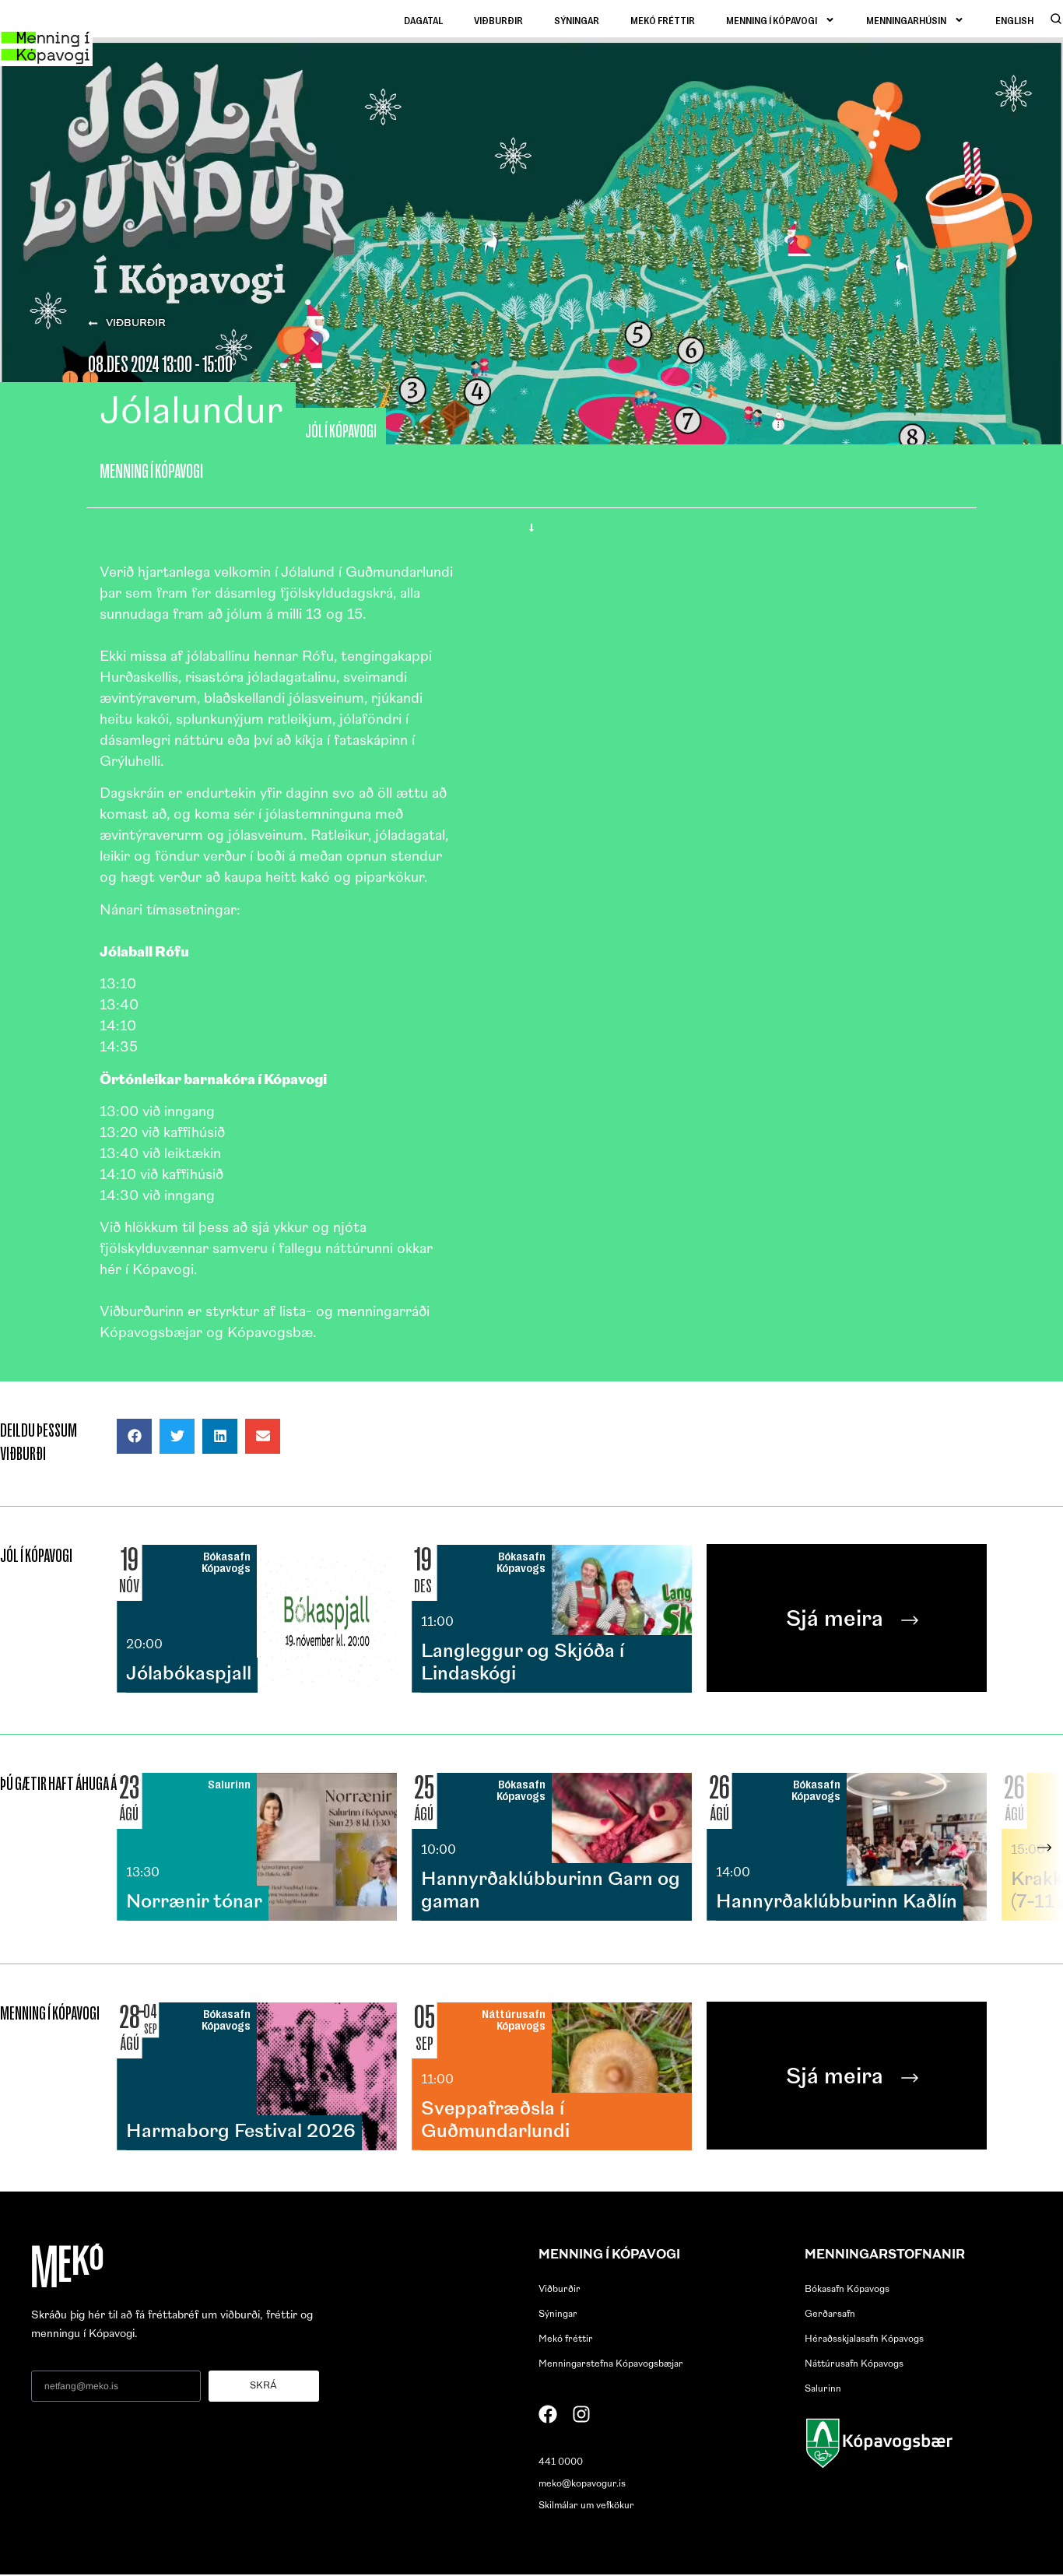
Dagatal (423, 20)
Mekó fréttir (662, 20)
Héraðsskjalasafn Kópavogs (864, 2339)
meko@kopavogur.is (582, 2484)
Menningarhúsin (906, 20)
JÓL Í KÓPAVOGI (341, 431)
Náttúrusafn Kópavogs (854, 2364)
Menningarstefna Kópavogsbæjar (611, 2364)
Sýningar (576, 20)
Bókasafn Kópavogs (847, 2289)
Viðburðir (498, 20)
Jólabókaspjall (188, 1674)
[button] (134, 1436)
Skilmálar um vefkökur (586, 2506)
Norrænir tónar (194, 1902)
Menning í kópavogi (771, 20)
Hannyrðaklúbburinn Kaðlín (836, 1902)
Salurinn (823, 2389)
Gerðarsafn (830, 2314)
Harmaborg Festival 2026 (241, 2132)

- Task instructions -
Each entry above is to be written out again unchanged, apart from the pictures, which are left out.

- Output of the exercise -
Dagatal (423, 20)
Mekó fréttir (662, 20)
Héraðsskjalasafn Kópavogs (864, 2339)
meko@kopavogur.is (582, 2484)
Menningarhúsin (906, 20)
JÓL Í KÓPAVOGI (341, 431)
Náttúrusafn Kópavogs (854, 2364)
Menningarstefna Kópavogsbæjar (611, 2364)
Sýningar (576, 20)
Bókasafn Kópavogs (847, 2289)
Viðburðir (498, 20)
Jólabókaspjall (188, 1674)
[button] (134, 1436)
Skilmálar um vefkökur (586, 2506)
Norrænir tónar (194, 1902)
Menning í kópavogi (771, 20)
Hannyrðaklúbburinn Kaðlín (836, 1902)
Salurinn (823, 2389)
Gerðarsafn (830, 2314)
Harmaborg Festival 2026 (241, 2132)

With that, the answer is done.